Cinquenta anos depois do golpe de Estado de 1964, cabe entendê-lo, antes do que avaliá-lo, porque essa avaliação já foi feita mil vezes. Por boas razões, ela é sempre negativa.
Foi uma violência contra os direitos humanos. Faltava o sufrágio universal, mas já tínhamos uma quase-democracia, frágil, vítima de um golpe de Estado (que em 1954 culminou no suicídio de Getúlio) e de pelo menos uma tentativa de golpe (1955), que tinha sempre como autores os liberais moralistas da UDN.
O golpe militar de 1964 teve a mesma origem. Mas suas bases foram mais amplas, porque, além dos Estados Unidos, contou com o apoio da burguesia brasileira. Não apenas da burguesia comercial e financeira e da classe média liberal, mas também da burguesia industrial, que nos 30 anos anteriores havia se juntado à burocracia pública e aos trabalhadores urbanos para comandar a industrialização brasileira.
O fato novo fundamental que rompeu o pacto nacional-popular de 1930 foi a Revolução Cubana de 1959, que provocou a radicalização da esquerda e o alarmismo da direita, e levou à união da burguesia para se defender de uma ameaça comunista que não existia. O presidente João Goulart foi a primeira vítima dessa loucura coletiva; muitos o seguiram, vítimas da tortura e da morte.
Era razoável pensar que o regime militar adotaria o liberalismo econômico, mas, depois de três anos de bem-sucedido ajustamento macroeconômico, as forças desenvolvimentistas conservadoras prevaleceram, e o Brasil experimentou novamente forte desenvolvimento econômico, agora tendo como base não mais a substituição de importações, mas a exportação de manufaturados, que cresceu explosivamente.
A luta armada de 1969-71 não alcançou qualquer resultado, mas a demanda do povo por democracia e direitos humanos era forte e tinha paladinos do porte de dom Paulo Evaristo Arns.
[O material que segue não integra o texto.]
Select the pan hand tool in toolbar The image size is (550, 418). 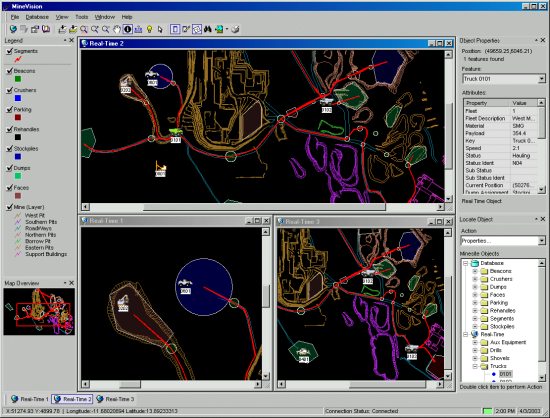[x=116, y=29]
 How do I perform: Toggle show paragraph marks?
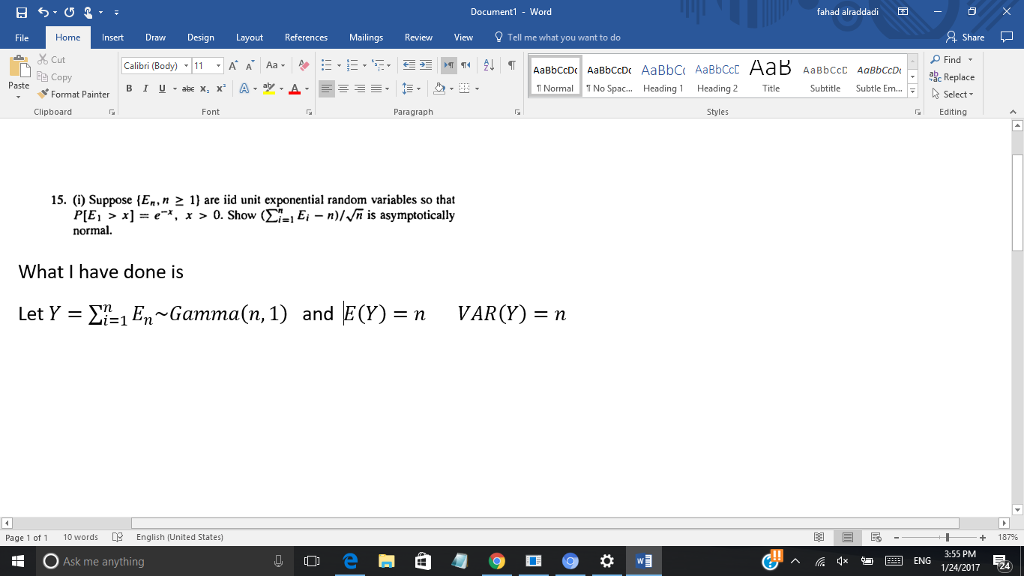click(511, 64)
Diante do Pacote de Abril de 1977, a indignação foi geral e, afinal, a unidade das classes dirigentes quebrou-se, os empresários e a classe média começaram a se associar ao povo, formando-se um grande pacto democrático-popular. Tem início então a transição para a democracia, que se concluiria no início de 1985.
Bela palavra
Naquele momento, o capitalismo brasileiro estava consolidado, a nação já contava com uma grande classe capitalista, uma grande classe média e uma grande classe trabalhadora. Por isso, a democracia que então surgia –e que agora completa 30 anos– também estava consolidada. Enquanto a “democracia” da República Velha era uma fraude, e a democracia de 1946, instável, sempre ameaçada, a democracia de 1985 é forte. Está muito longe do que cada um de nós deseja como regime político, mas é o melhor que soubemos até agora construir.
Terá sido o autoritarismo militar instrumental para a democracia como o autoritarismo varguista o foi? Não creio. Nos anos 1930, não havia possibilidade de comandar a revolução nacional e industrial nos quadros da democracia. A apropriação do excedente econômico ainda dependia muito do Estado, e a sociedade brasileira era oligárquica; não estava preparada para fazer os compromissos necessários para que houvesse uma democracia.
Mas foi durante o regime militar que se completou a revolução capitalista brasileira.
Em excelente artigo nesta Folha (“O golpe de 1964, aqui e agora“, 23/3), Marcelo Ridenti diz que houve no Brasil uma modernização conservadora que o “milagre econômico” consolidou. É verdade. Mas em que país houve uma modernização progressista? A modernidade é uma bela palavra, é um eufemismo de capitalismo. Para que o capitalismo se torne progressista, é preciso que ele deixe de ser um capitalismo liberal e se transforme em desenvolvimentista e social. E esta opção está aberta para o Brasil, inclusive porque a Constituição de 1988 é uma constituição desenvolvimentista e social.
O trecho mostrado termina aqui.